This is perhaps why both school choice advocates and school choice opponents focus so intently on students with special needs. Advocates see the uniqueness of students and the diversity of needs and believe that no one monolithic education system can possible serve them. Opponents worry that same uniqueness makes them particularly vulnerable to the vicissitudes of the market.

That debate—and the opacity of many of the details around how traditional public schools and school choice programs treat students with special needs—makes Nat Malkus and Tim Keller’s recent paper on federal special education law and state school choice programs invaluable. In the paper, Malkus and Keller uncover and explain several issues that are worth understanding before we can have a good discussion on school choice for students with special needs.

The paper is particularly timely as the federal Government Accountability Office recently released a report that called for better information for parents about their children’s rights as they move from public to private school.

Options for Recourse in Public Schools

One of the first of these tidbits is their explanation of how parents who are unhappy with their child’s services in traditional public schools currently must go about remedying the situation. Because, as the authors point out, the district has the ultimate authority when it comes to drafting a student’s Individualized Education Plan (IEP), parents who disagree have one of two options:

  • First, they can mount a challenge within the system and follow the lengthy, expensive and convoluted due process hearings and appeals process.
  • If they don’t want to do that, they can “place and chase” by removing their child from the public school and placing him or her in a private school and then chasing the district to reimburse them for it.

As the authors argue:

“Both of these options are risky, because they can be long and expensive, and the outcomes are uncertain. If parents appeal the district’s decision through the administrative process, their student stays in a free but arguably inappropriate education setting, and they face lost time and risk foregoing private educational alternatives that could meet their student’s needs. Alternatively, they may place their child in a private program they believe to be sufficient, but they do so at their own expense unless and until a judge rules in their favor and requires the school district to reimburse their costs.”

Options for Recourse in Private School Choice Programs

While public schools might not provide the protections that folks expect them to, private schools provide more than most think.

When a family removes their child from the public system and places them in a private school either on their own dime or supported by a private school choice program, they forgo the right to a Free and Appropriate Public Education (the central guarantee of federal special education legislation) and cannot demand an IEP or the kinds of due process hearings and appeals that the Individuals with Disabilities Education Act (IDEA) provides.

But, the authors point out, families gain a contractual protection with the private school.

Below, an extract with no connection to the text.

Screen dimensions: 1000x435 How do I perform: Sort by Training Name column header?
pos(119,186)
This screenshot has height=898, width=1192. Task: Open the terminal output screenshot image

When families place their students in a private school, they are making an agreement of exchanging money for services. If the school fails to provide those services, families have legal recourse against them. Rather than navigating a complex web of federal laws and bureaucratic hearings, families can simply sue for breach of contract.

Families also gain “the recourse of the market” as the authors put it. If they find the services inadequate, they can leave. Schools have a powerful incentive to meet children’s needs because if they do not, the children, and the money that follows them, will leave.

The Freedom to Opt-In

There is a lot more in this paper that is worth digging into, but my fundamental takeaway is that when it comes to private school choice for students with special needs, parents are making a tradeoff. They can either choose the public school system that offers them a series of protections that it may or may not live up to, or they can chose a private system with a diverse set of offerings that may or may not live up to their expectations. Families who want IDEA can stay in the public schools. Families who want more options can leave.

It is a sad commentary on our current discourse that either of those options is considered verboten. Why not allow parents the choice to opt-in or opt-out? Isn’t that the whole point of taking special care to ensure that children with special needs are served appropriately?